Why is this important now? For one thing, Tanenhaus’s statement stands unchallenged in a book that was nominated for the National Book Award, but for another, as I write my own book on the case and continue to look into the Hiss literature of the past thirty years, I am fed up with the misuse of source material that is the hallmark of the books that claim Hiss lied. Victor Navasky caught Allen Weinstein at it back in 1978 when he found that Weinstein misquoted a number of his key sources in “Perjury.” More recently John Earl Haynes and Harvey Klehr made some highly questionable editorial choices in the chapter on Alger Hiss in their book “Spies: The Rise and Fall of the KGB in America” (for details see my 2009 review of their book on the Hiss Web site).

Tanenhaus’s convenient explanation about unseen Soviet evidence (that files that might incriminate Hiss can’t be found only because they have been removed from the shelves) is another tried-and-true technique of the kind regularly employed against Hiss, and yet seldom noticed.
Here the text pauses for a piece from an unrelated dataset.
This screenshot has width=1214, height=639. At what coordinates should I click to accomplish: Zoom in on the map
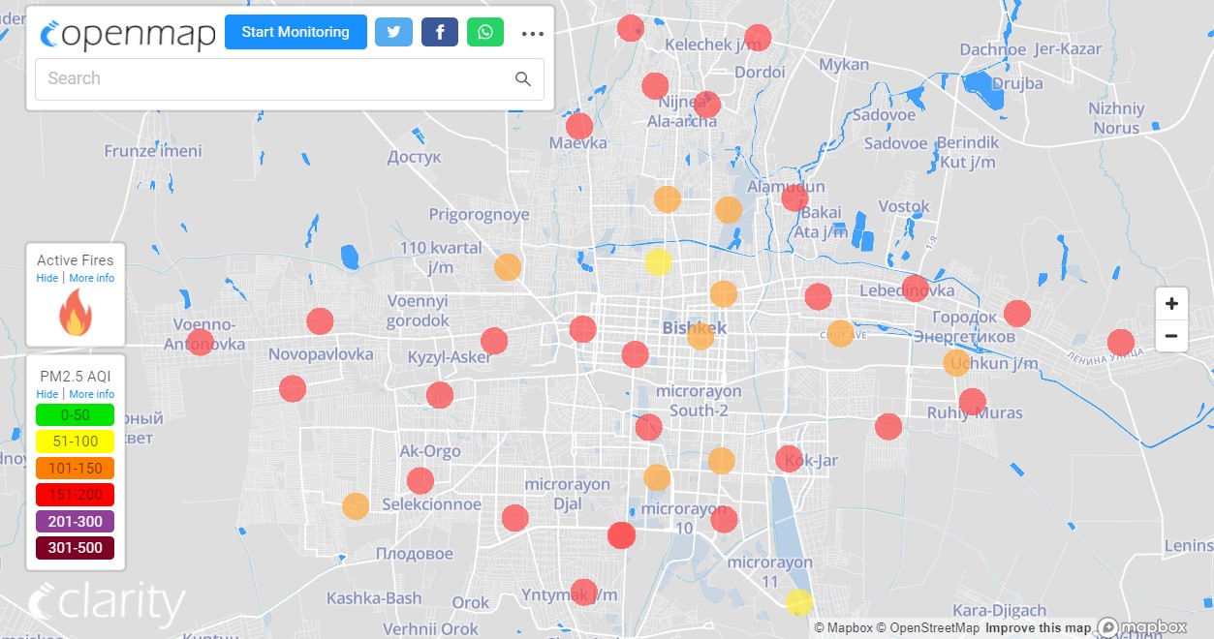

Here’s an earlier example: In 2007, some 29 years after Weinstein promised to open his files to researchers, the Hoover Institution finally made them available. I went out there to go through them and see if they supported some of Weinstein’s more sensational claims about Chambers’ story being essentially true.

What I found led me to believe that perhaps there was a reason why the files stayed under wraps for such a long time. In “Perjury,” Weinstein claimed that the so-called head of the Communist underground, J. Peters, offered corroboration of Chambers’ story not in his words, but in the way he smiled mysteriously.

Weinstein had traveled all the way to Hungary to see Peters (Peters left the US in 1949 but was not deported, as Weinstein erroneously reports). But while apparently a genial host, Peters failed to give Weinstein what he had come all that way for, and in fact refuted Chambers’ story. Like Tanenhaus, Weinstein found a way of turning the absence of evidence to his advantage. Here’s how he puts it in the notes that I found at Hoover: “I think it was assumed throughout our conversation that he wasn’t telling me the real story, and that I knew this, and that it didn’t matter.”

It does matter, though. A lot.

There’s also this statement in his notes of the interview: “I also pointed out that ‘I couldn’t give a shit about Hiss’s guilt or innocence’ in terms of my own book. I would simply follow the evidence where it led me.’ ”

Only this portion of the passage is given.